Every line below that holds the word "arrow" must be listed.

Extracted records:
______________________________

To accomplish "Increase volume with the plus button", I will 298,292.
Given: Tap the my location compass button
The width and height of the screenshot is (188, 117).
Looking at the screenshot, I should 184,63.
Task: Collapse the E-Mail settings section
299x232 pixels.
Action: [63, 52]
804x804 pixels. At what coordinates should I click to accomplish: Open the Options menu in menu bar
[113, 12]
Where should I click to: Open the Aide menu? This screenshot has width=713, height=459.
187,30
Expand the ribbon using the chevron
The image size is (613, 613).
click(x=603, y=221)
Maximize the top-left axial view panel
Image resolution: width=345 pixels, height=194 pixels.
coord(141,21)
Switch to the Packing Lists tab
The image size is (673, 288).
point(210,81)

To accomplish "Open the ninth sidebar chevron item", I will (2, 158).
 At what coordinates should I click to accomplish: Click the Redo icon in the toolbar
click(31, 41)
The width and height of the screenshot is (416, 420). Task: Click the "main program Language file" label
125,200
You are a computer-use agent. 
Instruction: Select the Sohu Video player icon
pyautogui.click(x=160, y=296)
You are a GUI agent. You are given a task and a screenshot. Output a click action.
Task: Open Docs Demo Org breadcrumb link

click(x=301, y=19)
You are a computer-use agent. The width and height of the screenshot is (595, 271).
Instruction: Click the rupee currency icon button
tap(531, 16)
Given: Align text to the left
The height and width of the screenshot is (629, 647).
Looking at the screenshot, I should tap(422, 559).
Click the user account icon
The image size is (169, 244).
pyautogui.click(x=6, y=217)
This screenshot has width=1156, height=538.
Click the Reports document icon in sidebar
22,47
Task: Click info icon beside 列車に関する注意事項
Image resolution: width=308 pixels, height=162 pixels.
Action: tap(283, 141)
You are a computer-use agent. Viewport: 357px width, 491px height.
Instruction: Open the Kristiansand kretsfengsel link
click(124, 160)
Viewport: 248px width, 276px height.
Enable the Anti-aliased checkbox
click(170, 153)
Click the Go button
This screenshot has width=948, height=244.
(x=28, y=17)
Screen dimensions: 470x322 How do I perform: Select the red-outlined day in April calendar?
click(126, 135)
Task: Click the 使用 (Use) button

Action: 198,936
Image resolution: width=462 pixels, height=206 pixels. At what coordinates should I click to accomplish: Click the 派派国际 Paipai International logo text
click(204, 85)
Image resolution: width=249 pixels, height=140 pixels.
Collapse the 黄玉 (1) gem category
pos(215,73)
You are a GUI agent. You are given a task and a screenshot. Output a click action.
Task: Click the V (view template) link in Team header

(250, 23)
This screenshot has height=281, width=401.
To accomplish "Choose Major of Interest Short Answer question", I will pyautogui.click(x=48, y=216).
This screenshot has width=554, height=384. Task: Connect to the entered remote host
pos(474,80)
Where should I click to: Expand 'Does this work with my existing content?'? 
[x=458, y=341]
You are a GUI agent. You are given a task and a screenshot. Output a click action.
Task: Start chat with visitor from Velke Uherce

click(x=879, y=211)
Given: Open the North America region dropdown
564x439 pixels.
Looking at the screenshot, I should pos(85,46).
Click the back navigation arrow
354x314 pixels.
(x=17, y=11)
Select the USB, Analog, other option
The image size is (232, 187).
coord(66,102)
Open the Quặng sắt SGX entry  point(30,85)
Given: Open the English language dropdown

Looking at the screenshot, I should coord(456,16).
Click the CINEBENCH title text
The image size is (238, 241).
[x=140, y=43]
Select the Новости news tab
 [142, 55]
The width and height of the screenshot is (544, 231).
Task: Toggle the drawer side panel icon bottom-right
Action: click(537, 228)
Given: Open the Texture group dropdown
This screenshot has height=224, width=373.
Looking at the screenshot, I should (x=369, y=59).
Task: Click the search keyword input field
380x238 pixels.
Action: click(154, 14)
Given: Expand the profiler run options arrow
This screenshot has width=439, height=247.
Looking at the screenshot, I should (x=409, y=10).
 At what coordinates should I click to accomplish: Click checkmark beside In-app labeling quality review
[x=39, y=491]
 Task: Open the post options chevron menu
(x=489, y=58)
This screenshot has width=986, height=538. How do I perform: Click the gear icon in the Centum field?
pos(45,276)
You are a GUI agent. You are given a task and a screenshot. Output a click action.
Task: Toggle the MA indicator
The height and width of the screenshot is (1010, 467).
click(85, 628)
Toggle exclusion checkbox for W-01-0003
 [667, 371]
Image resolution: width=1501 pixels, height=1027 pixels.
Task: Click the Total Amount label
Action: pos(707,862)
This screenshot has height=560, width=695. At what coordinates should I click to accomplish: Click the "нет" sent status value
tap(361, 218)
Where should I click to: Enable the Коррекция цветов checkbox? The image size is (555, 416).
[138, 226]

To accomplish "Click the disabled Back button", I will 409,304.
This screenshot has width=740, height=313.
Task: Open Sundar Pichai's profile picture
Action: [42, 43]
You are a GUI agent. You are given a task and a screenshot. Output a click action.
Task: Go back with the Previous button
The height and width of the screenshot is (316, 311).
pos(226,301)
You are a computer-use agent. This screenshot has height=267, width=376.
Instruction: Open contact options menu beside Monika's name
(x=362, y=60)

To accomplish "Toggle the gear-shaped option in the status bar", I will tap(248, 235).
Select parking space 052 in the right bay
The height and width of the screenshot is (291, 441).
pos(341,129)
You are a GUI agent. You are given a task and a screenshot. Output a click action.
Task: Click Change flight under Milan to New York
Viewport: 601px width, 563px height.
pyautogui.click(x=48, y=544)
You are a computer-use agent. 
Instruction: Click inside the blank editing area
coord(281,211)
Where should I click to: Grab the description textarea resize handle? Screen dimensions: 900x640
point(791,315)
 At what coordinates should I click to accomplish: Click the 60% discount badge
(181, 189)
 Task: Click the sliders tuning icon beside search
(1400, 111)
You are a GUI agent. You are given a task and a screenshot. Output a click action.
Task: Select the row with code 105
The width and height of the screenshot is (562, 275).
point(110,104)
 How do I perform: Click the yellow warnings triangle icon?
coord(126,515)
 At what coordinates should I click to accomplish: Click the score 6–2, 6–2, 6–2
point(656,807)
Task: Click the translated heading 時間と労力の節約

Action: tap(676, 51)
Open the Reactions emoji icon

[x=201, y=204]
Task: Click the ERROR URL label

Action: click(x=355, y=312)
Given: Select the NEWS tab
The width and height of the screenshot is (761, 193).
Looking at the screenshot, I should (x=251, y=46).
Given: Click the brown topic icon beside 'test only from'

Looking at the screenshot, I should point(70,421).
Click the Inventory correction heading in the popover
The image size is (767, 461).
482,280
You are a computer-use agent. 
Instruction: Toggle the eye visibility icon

______________________________

» **THE COMPLETED TASK**
Click the back navigation arrow
Given: Expand the profiler run options arrow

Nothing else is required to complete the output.